| Provided data |
-----
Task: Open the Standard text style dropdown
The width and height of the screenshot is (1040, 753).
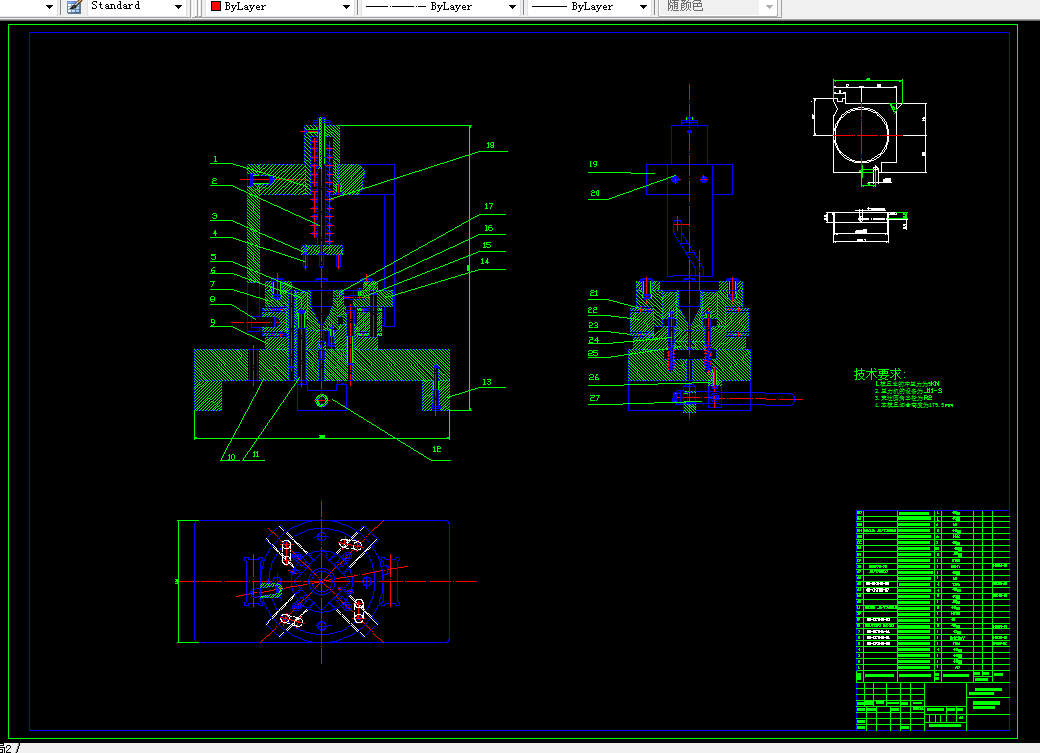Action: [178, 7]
-----
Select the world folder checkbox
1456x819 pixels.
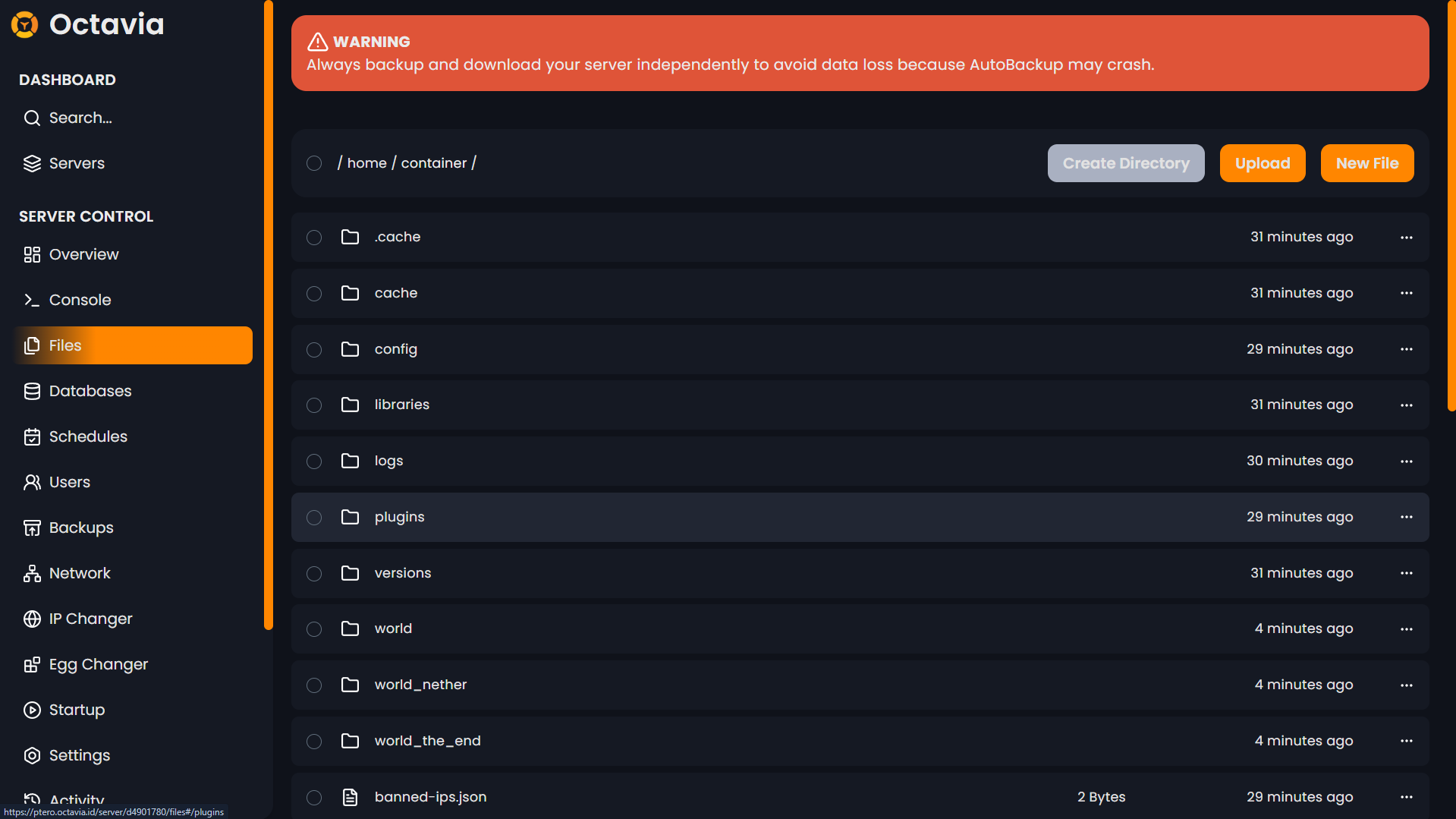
-----
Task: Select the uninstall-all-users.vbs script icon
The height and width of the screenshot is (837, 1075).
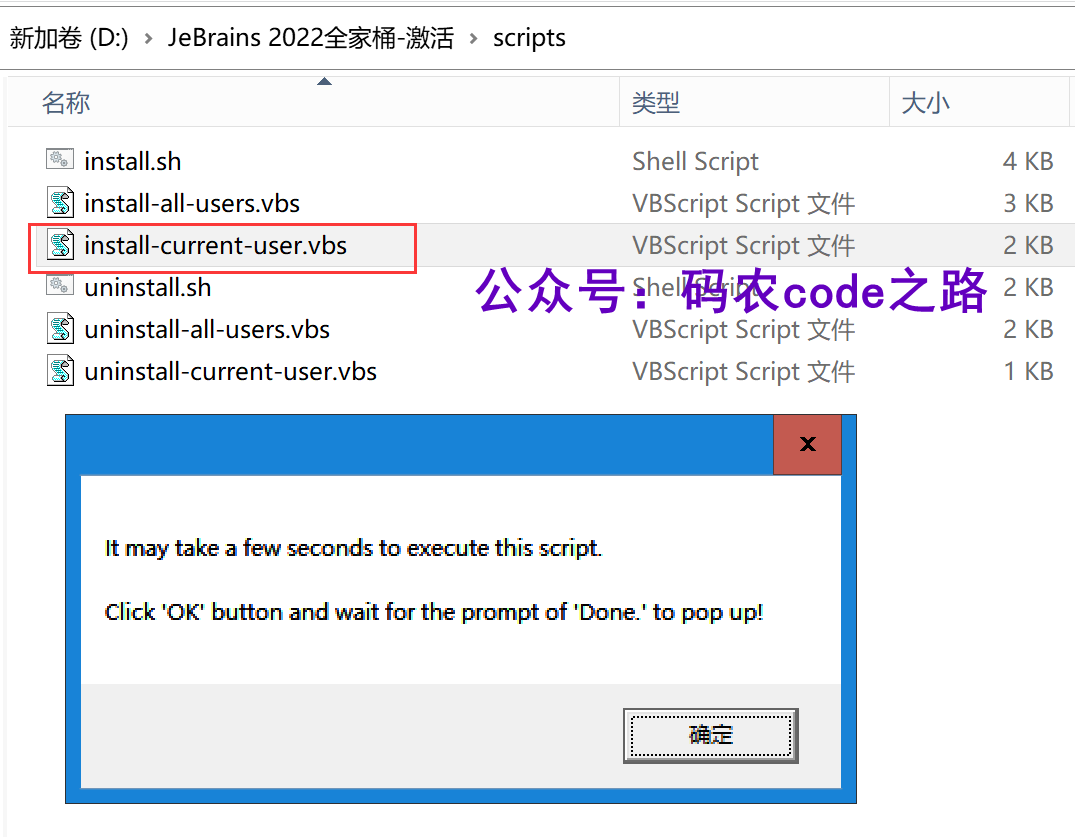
-----
| Aim of the exercise |
Return the lines from the one containing "Task: Open the Standard text style dropdown" through the one containing "Action: [178, 7]", both included, as a JSON list of strings with one string per line and no blank lines. Leave the pictures out.

| Solution |
[
  "Task: Open the Standard text style dropdown",
  "The width and height of the screenshot is (1040, 753).",
  "Action: [178, 7]"
]